When proftpd uses an AuthUserFile, it is looking for all of the account information, including the password. And since AuthUserFiles are specific to proftpd, there is no need to split any passwords out of an AuthUserFile into an AuthShadowFile. As the documentation states, an AuthUserFile need not reside inside a chroot() filesystem, which means that users can be effectively isolated from having access to that AuthUserFile. At that point, the only consideration is making sure that the permissions on the AuthUserFile are sufficient for the server to have access, but no other users.

Permissions
As the AuthUserFile and AuthGroupFile files are meant to be drop-in replacements for their system cousins, there are a few caveats. /etc/passwd and /etc/group are normally world-readable on modern Unix systems. This allows programs like /bin/ls to map system ID numbers to more legible names; sensitive information in the /etc/passwd and /etc/group is normally stored elsewhere, in restricted shadow files. The proftpd server thus assumes that it will not need special privileges to read an AuthUserFile or an AuthGroupFile. The process will access any AuthUserFiles and AuthGroupFiles with the credentials of the user and group configured via the User and Group directives. The files may contain sensitive information, so they should not have as open of permissions as /etc/passwd and /etc/group. The most paranoid setting will have user-read-only permissions for those files, and have the files be owned by the user configured for the relevant server via the User directive. Hopefully the server administrator has created a new account on the system just for the ftpd daemon.

ID-to-name mapping
A consequence of which to be aware when using an AuthUserFile is the difference between that AuthUserFile's mapping of system IDs to names, and the mapping in /etc/passwd.

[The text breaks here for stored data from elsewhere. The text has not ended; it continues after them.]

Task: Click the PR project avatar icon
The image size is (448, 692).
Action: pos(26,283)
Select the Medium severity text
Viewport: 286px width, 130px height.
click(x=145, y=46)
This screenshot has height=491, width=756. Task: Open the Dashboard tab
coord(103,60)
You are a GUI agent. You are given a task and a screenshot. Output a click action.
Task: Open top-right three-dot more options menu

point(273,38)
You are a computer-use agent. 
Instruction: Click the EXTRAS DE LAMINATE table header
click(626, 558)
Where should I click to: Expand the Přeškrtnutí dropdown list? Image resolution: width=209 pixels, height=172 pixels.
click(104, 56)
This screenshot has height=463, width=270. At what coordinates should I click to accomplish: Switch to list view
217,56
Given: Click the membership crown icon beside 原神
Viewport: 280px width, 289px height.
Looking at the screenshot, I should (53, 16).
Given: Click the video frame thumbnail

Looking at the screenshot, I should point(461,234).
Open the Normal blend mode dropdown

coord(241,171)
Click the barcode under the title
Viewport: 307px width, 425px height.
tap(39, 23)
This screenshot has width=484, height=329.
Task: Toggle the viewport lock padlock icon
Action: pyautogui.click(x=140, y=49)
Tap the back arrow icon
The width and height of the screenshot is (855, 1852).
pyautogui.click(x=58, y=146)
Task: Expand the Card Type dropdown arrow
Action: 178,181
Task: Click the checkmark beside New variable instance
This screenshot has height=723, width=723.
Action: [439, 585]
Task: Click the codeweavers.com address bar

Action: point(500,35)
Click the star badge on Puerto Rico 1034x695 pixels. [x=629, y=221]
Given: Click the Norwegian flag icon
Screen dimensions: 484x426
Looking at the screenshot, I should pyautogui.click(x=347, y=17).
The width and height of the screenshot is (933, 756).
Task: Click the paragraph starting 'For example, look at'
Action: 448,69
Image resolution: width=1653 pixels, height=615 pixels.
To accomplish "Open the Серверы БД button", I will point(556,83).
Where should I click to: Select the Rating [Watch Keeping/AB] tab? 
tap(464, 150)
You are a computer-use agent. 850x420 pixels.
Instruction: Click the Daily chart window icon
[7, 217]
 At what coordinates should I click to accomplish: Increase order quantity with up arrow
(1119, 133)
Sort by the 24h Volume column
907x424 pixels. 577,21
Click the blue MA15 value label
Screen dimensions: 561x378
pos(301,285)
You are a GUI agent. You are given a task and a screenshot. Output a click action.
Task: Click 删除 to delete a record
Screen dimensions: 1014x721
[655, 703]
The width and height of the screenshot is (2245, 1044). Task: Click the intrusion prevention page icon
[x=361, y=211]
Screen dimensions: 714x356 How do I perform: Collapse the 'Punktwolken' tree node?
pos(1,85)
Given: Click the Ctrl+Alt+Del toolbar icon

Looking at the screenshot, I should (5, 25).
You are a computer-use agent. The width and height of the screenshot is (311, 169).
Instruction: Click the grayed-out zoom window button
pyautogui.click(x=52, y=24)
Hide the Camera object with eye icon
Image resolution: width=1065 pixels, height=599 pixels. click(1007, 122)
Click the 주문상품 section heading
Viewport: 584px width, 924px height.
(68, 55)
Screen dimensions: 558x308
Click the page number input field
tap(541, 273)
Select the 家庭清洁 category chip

This may catch some system administrators unawares when they go to check the ownership of files uploaded by some user whose account is defined in an AuthUserFile, and find those files being reported as being owned by different users and/or groups by /bin/ls. Keep in mind that /bin/ls is using /etc/passwd, not the AuthUserFile. This issue crops up with any alternative account information source, not just AuthUserFiles.

If you are using the same UID/GID for your users, e.g. in a mass hosting environment, one trick you might like to do is make all of the files, as listed by the server, appear to be owned by the logged in user. This is done using the DirFakeUser and DirFakeGroup directives, like this:

  # make listed files appear to be owned by the logged-in user
  DirFakeUser on ~
  DirFakeGroup on ~
As noted in the documentation, these directives are purely cosmetic, and in no way change the real ownership of files. This may cause some confusion on the client side in some cases, if the user sees a file that is reported to be owned by them, and the permissions on the file show user access is allowed, and yet the client is unable to access the file. HideNoAccess can help in situations like this.